Das três coisas de que uma autoridade legítima precisa — reconhecimento internacional, apoio popular e controlo do aparelho de segurança — do nosso ponto de vista, Nicolás Maduro não tem as duas primeiras. Quanto à terceira, formalmente tem-no. Portanto, o Presidente Guaidó, que tem o apoio popular e o nosso reconhecimento como autoridade legítima formada por eleições livres, não tem ainda o controlo do aparelho de segurança. Se há um luso-venezuelano que foi detido pelas forças de segurança venezuelanas, a nossa embaixada em Caracas está a dar a proteção a essa pessoa estando em contacto com as autoridades que, neste caso, não é o senhor Guaidó, é o governo de Maduro.

Segunda-feira de manhã os países da UE deixam de falar com os embaixadores venezuelanos nas capitais?

A implicação prática, em primeiro lugar, é que o senhor Guaidó passa a ser reconhecido como Presidente legítimo pela maioria dos países latino-americanos e também pela União Europeia. Essa é uma implicação política da maior importância.

Para isolar Maduro, percebe-se o objetivo. Mas estamos a tentar perceber as implicações práticas: vão expulsar os embaixadores de Maduro?

Vamos agir de forma a que os interesses do milhão de cidadãos que têm nacionalidade europeia e vivem na Venezuela sejam respeitados e que esta contradição entre a situação de facto e a situação legal, jurídica, possa ser gerida da melhor maneira possível.

Há um risco de guerra civil?

Esperemos que não, porque isso seria a pior das soluções.

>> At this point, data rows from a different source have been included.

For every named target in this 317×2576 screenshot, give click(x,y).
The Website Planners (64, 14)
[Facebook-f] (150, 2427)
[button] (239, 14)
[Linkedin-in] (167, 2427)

Nós, os europeus, estamos a seguir este caminho com esta cadência porque no nosso espírito é claro que há duas coisas que não podem acontecer na Venezuela: confrontação interna ou intervenção externa. Fazemos o que podemos do ponto de vista político-diplomático e também do ponto de vista das sanções económicas de forma a favorecer uma transição pacífica evitando estes dois riscos.

Está contra a posição da administração Trump que assume que "todas as hipóteses estão em cima da mesa"?

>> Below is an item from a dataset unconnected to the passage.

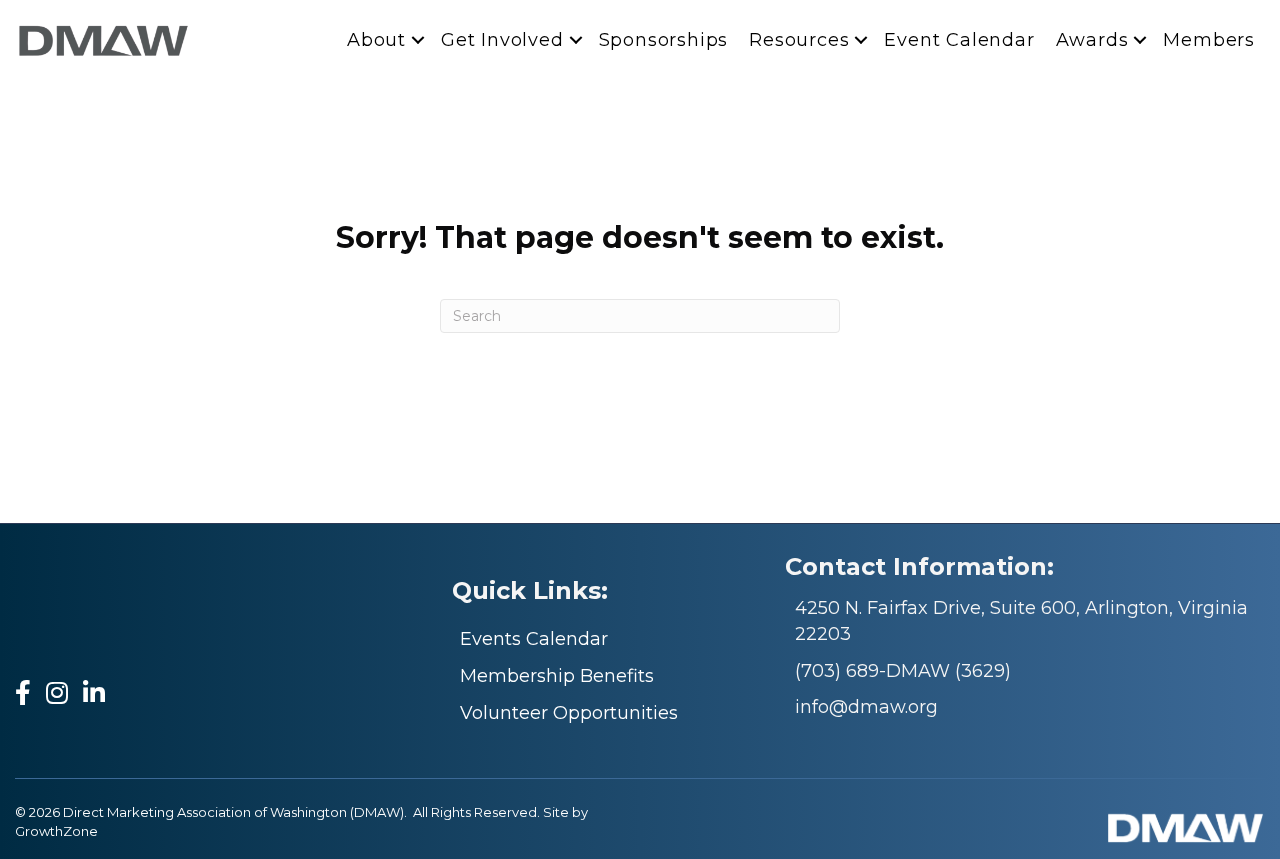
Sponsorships (664, 40)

O ponto de vista europeu é distinto do ponto de vista americano porque nós entendemos que o caminho para a transição pacífica deve evitar intervenção externa e confrontação interna.

Vai levar propostas para Bucareste sobre a Venezuela?

Sim. A principal é criar o grupo de contacto internacional que Portugal, a Espanha e mais recentemente a Itália, a Holanda e a França têm acarinhado como uma ideia da alta representante que deve ser levada à prática. Naturalmente que agora o grupo de contacto internacional já não é para facilitar o diálogo entre as partes na Venezuela — as coisas entretanto aceleraram — mas é um grupo que me parece muito importante para acompanhar e dar força ao processo de transição pacífica na Venezuela.

Imaginemos que na segunda-feira não há transição pacífica e há guerra civil. Está prevista alguma operação para apoiar os portugueses que lá estão?

Não imagino situações dessas. O Estado português está preparado para qualquer situação. Como sempre tenho dito, em qualquer país no qual haja uma comunidade significativa de portugueses, nós temos preparados planos de apoio excecionais que ativamos quando são necessários.

Não divulgo as medidas do plano de contingência a não ser à comissão parlamentar dos Negócios Estrangeiros à porta fechada — já o fiz em relação à Venezuela. O que posso dizer é que neste processo eleitoral na República Democrática do Congo, demos um passo no que diz respeito à possível ativação de um plano de contingência, mas como as coisas correram bem, já o desativámos. O melhor apoio que podemos prestar à comunidade portuguesa e lusodescendente que vive na Venezuela é apoiar a transição pacífica. As pessoas não querem sair da Venezuela. As pessoas querem que a Venezuela saia do impasse político em que está metida.